__PROMPT__.
Please revise the material below by changing "debugger" to "developer tools", keeping everything else the same, and leave out the pictures.
------------------------------------------------------------
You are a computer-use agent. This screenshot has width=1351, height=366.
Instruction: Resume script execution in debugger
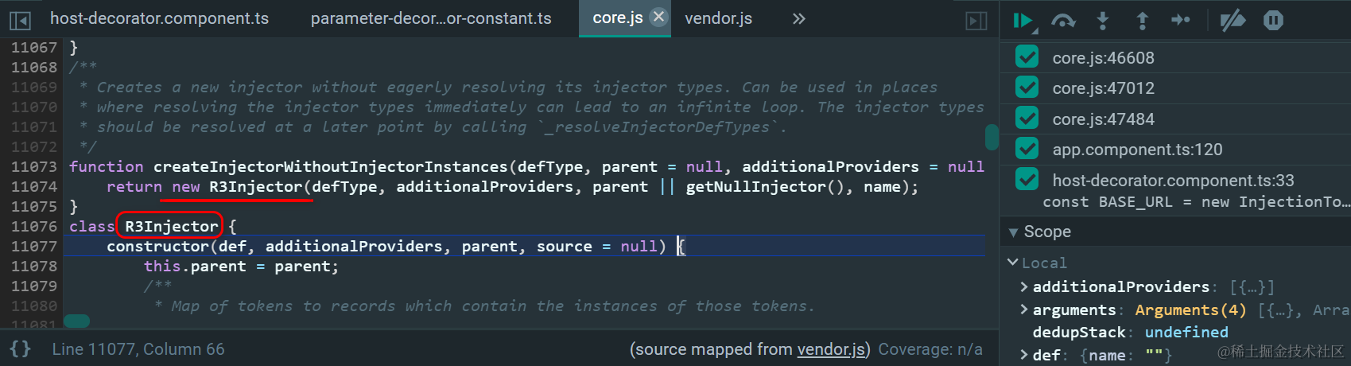click(x=1023, y=21)
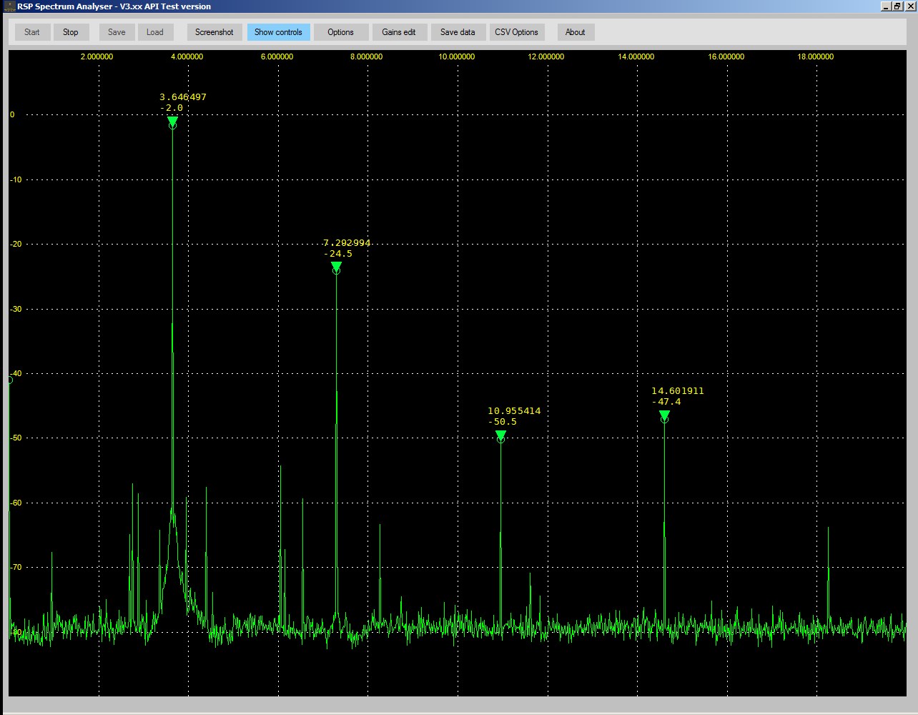The width and height of the screenshot is (918, 715).
Task: Toggle the highlighted Show controls button
Action: click(278, 32)
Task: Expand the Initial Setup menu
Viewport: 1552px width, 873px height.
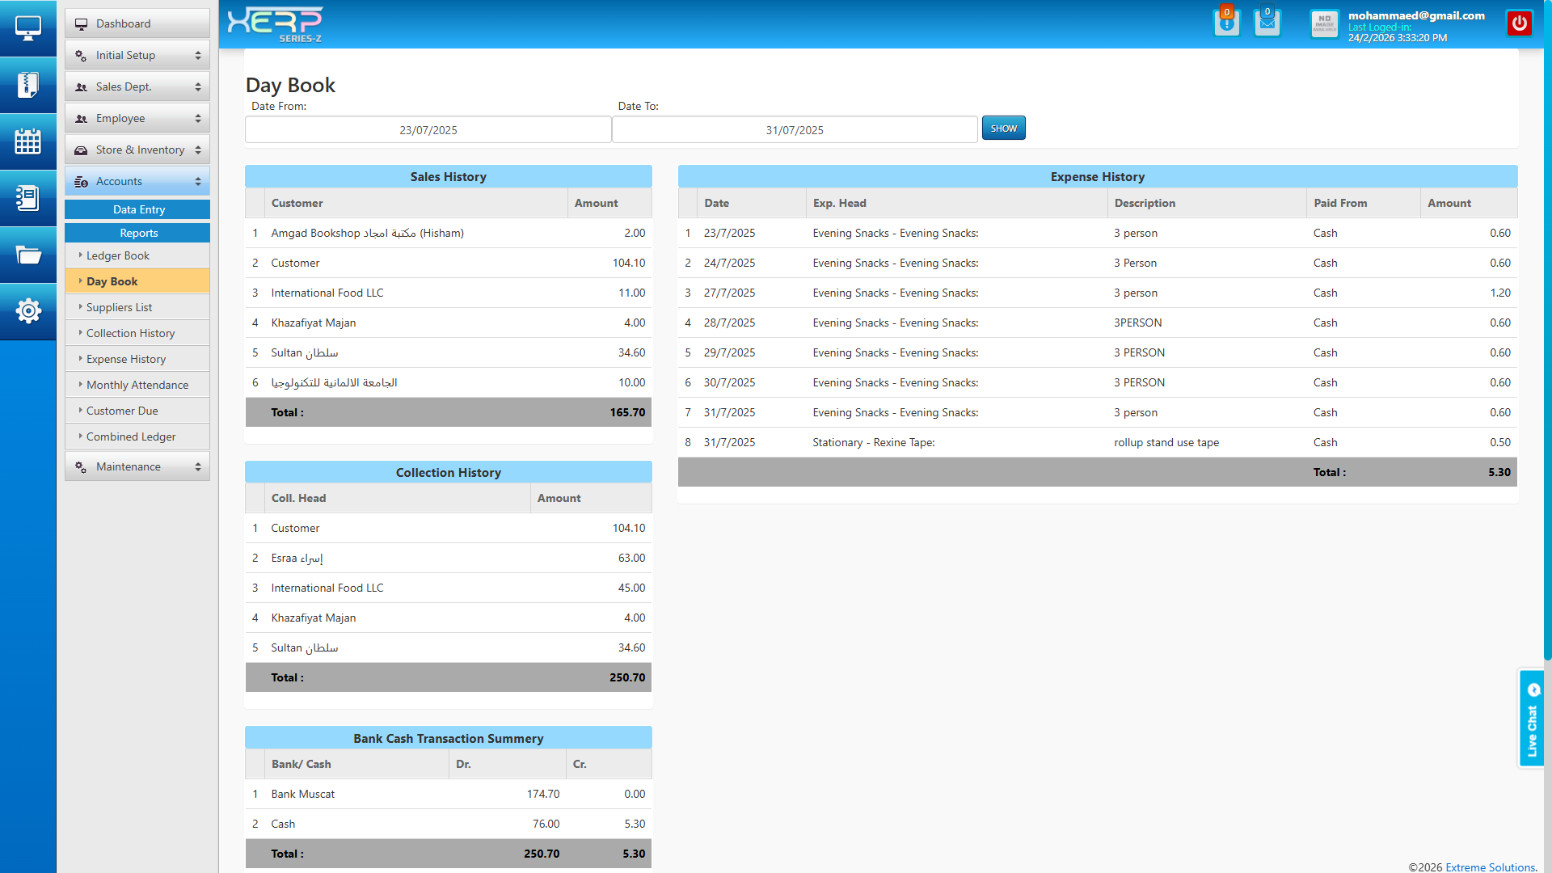Action: 137,55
------------------------------------------------------------
__EXERCISE SOLUTION__.
You are a computer-use agent. This screenshot has width=1351, height=366.
Instruction: Resume script execution in developer tools
click(x=1023, y=21)
The width and height of the screenshot is (918, 715).
Task: Toggle the highlighted Show controls button
Action: click(278, 32)
Task: Expand the Initial Setup menu
Viewport: 1552px width, 873px height.
Action: 137,55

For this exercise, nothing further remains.